There was still time for Heriot’s to emphasise their win, however, with a try by substitute Harry Paterson in the right corner barely two minutes after he had come on.
Another conversion from Thompson took the tally to 26-10, but there was still some fight left in the Bulls, and after Hill had seen yellow then red for a deliberate knock-on, their substitute Alex McGuire had the last word with an unconverted try from close range. Having been sent off for a second yellow rather than a straight red, Hill will be available for the semi-final.

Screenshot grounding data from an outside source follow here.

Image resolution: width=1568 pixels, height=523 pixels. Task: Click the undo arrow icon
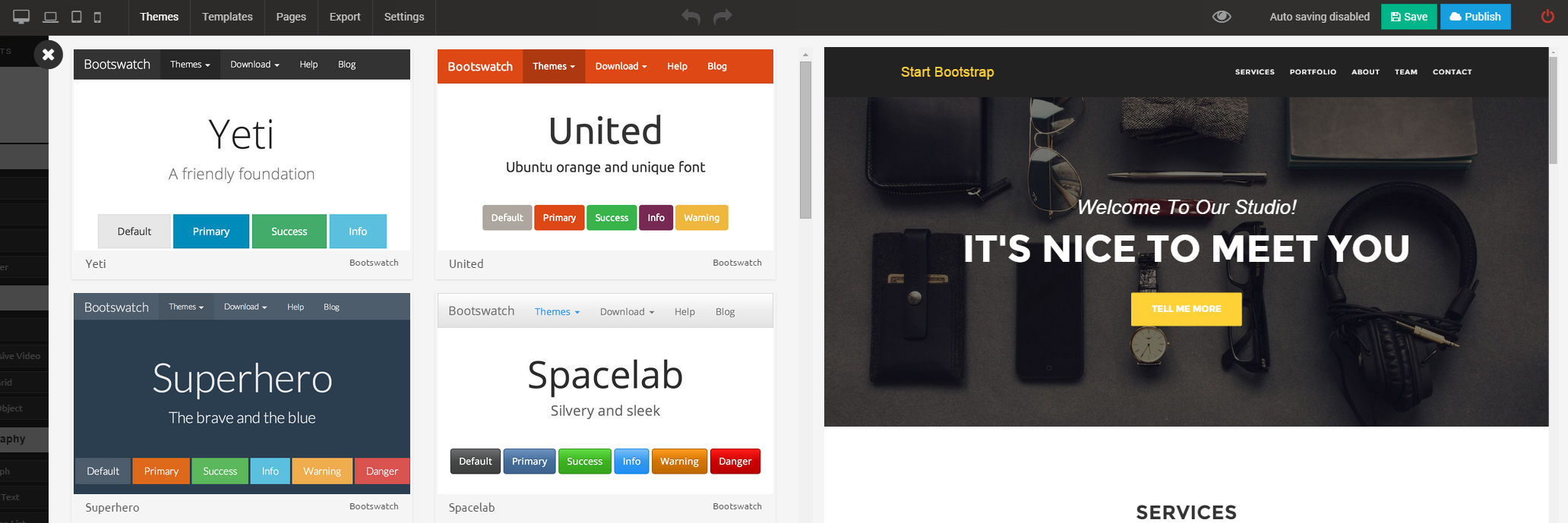click(691, 17)
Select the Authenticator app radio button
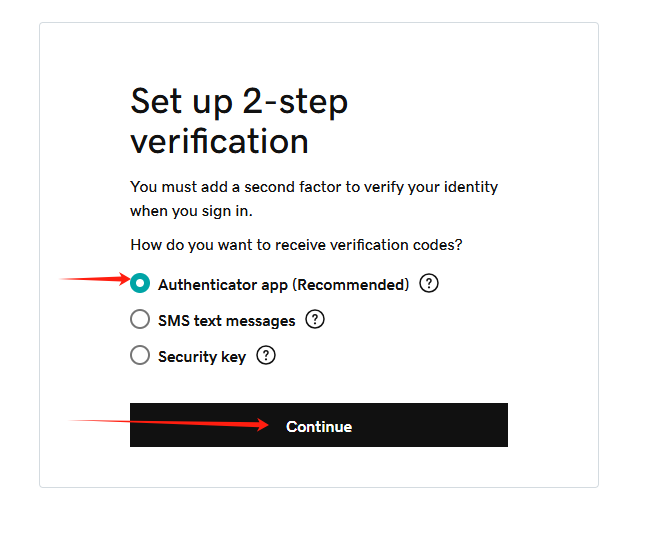 pyautogui.click(x=140, y=283)
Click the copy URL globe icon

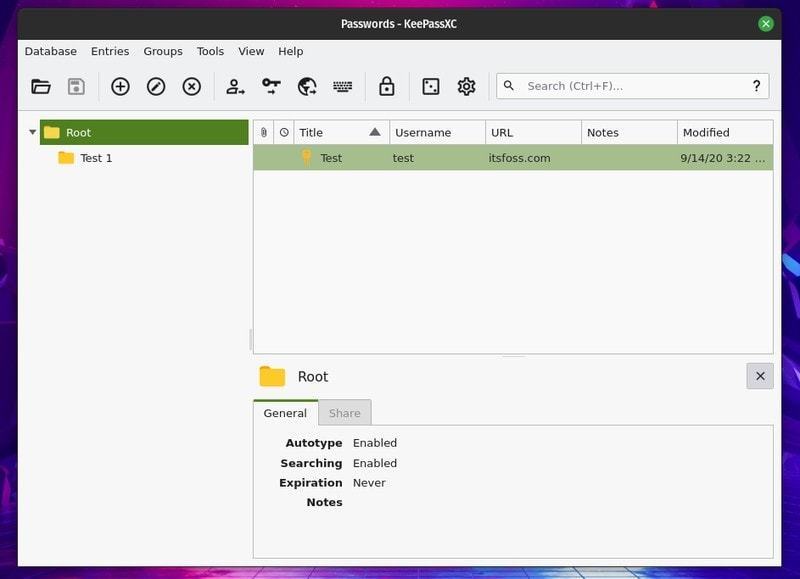[x=307, y=87]
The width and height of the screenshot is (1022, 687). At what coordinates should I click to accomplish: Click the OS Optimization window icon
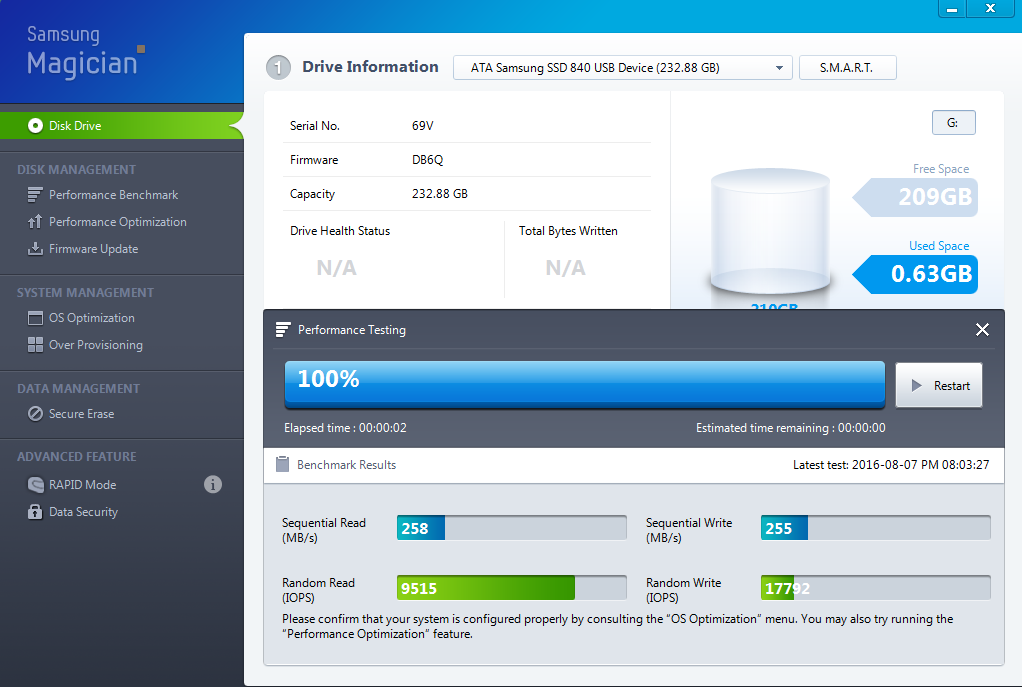click(35, 318)
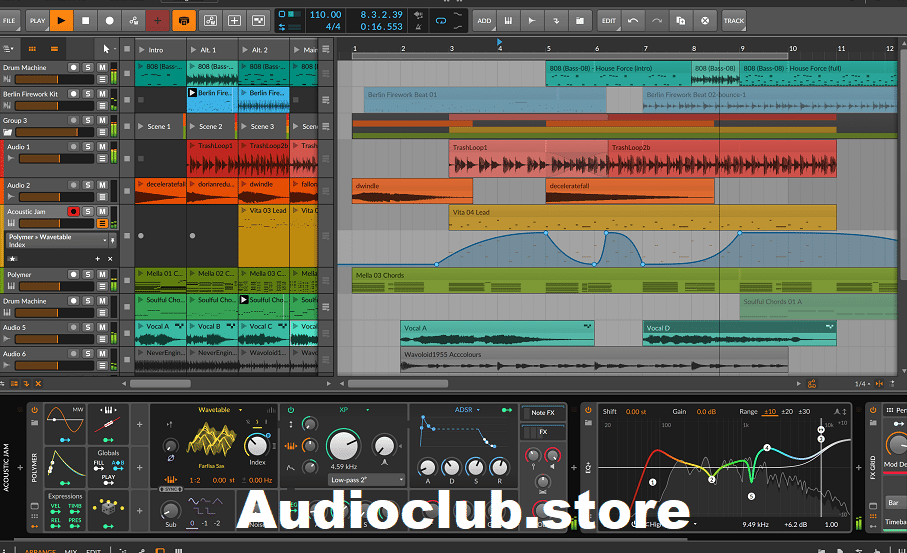The height and width of the screenshot is (553, 907).
Task: Open the Low-pass 2° filter type dropdown
Action: click(x=364, y=480)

The 5-0 loss in terms of match points was not an accurate reflection of the contribution the Bulls made to the game, and their coach, Peter Murchie, was able to point to their superiority in some aspects of the contest. “Our maul was pretty dominant, our scrum at times was pretty dominant, and we certainly had our chances,” he said. “We had quite a lot of momentum when we got it back to a two-point game, but you’ve got to credit Heriot’s they’ve stuck in there and managed to get the next score.
“You can’t put it down to any one moment. We just got too many of the little momentum swings against us, and a lot of their scores were pretty soft from our perspective.
“There was a massive carrot there for us in that winning the game would have given us a home semi-final, but now we’ve got three weeks to prepare really well, and that has to be our focus now.”